Вот почему позволительно думать, что комедия «Ученые жены» может быть прочитана в двух планах: с одной стороны, скорее внешней, речь идет о проблеме неравного брачного союза, которая актуальна в большей мере для буржуа, поскольку среди «истинных прециозниц» более актуальными и животрепещущими были идеи отказа от брака или сохранения девственности; с другой стороны, речь идет о более глубокой и более общей проблеме отношения женщины к образованности в обществе, где доминирует мужская парадигма знания. Как полагает К. Кенцлер, одна из самых авторитетных исследовательниц женского удела во французской классической культуре, посвятившая истолкованию связей комедии Мольера с современным режимом знания специальную статью:

Как бы то ни было, если вопрос брака возникает на протяжении всей пьесы, в то же время он маскирует более глубокий вызов, опосредованно, но весьма болезненно затрагивающий вопрос знания в той мере, в какой последнее разделяет мужчин и женщин. Именно это превращает «Ученых жен» в одну из самых загадочных пьес Мольера. Этот вызов можно обозначить пока как вопрос воспроизводства. С одной стороны, очевидно, что воспроизводство связано с браком, более того, сливается с ним по меньшей мере в XVII веке: следствием брака являются домашнее хозяйство и дети. С другой стороны, оно предполагает идею тела, поскольку является функцией тела155.

Таким образом, конфликт между буржуазным взглядом на брак и аристократическим идеалом женщины-философа обозначается с самых первых реплик героинь. Арманда, выражая презрение к стремлению Генриетты обзавестись домашним очагом, выступает с настоящим гимном во славу философии:

Презрев материю и чувственное тело,Отдайте разуму себя, как мы, всецело.Вам собственная мать примером быть должна,Что всюду именем ученой почтена.Старайтесь же, ее заветы соблюдая,Стезею разума идти, как шла всегда я,И сладость находить лишь в том, подобно нам,Что подобает лишь возвышенным умам.Чем мужу, как раба, смиренно покориться,Вы с философией вступите в брак, сестрица.Над человечеством подъемлет нас онаИ разуму дает владычество сполна156.

Несмотря на то что имя Декарта произносится в комедии устами светского острослова и «трижды-дурака» Трисоттена, Арманда явно притязает на звание «картезианки». Двусмысленность образа сохраняется благодаря последовательному снижению образа ученой девы из буржуазного семейства, которое парадоксально резонирует с реальным положением «истинных картезианок» в европейской и французской культурах того времени, ибо среди них доминировали великосветские дамы, отличавшиеся глубокой и разносторонней образованностью.
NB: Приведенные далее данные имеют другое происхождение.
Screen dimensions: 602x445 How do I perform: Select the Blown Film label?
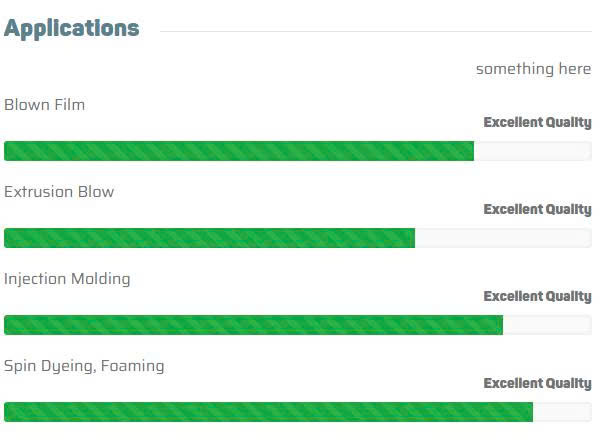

Не говоря уже о том, что две из них – Кристина Шведская и Елизавета Богемская – были прямыми ученицами Декарта, другие составляли подлинный цвет французской словесности второй половины XVII века: поэтесса Анн де Ла Винь и романистка Мадлен де Скюдери, филолог Анн Дасье и Мари Мадлен де Лафайет, автор знаменитой «Принцессы Клевской», где отказ женщины от брака ради верности самой себе также выступает важнейшей темой повествования.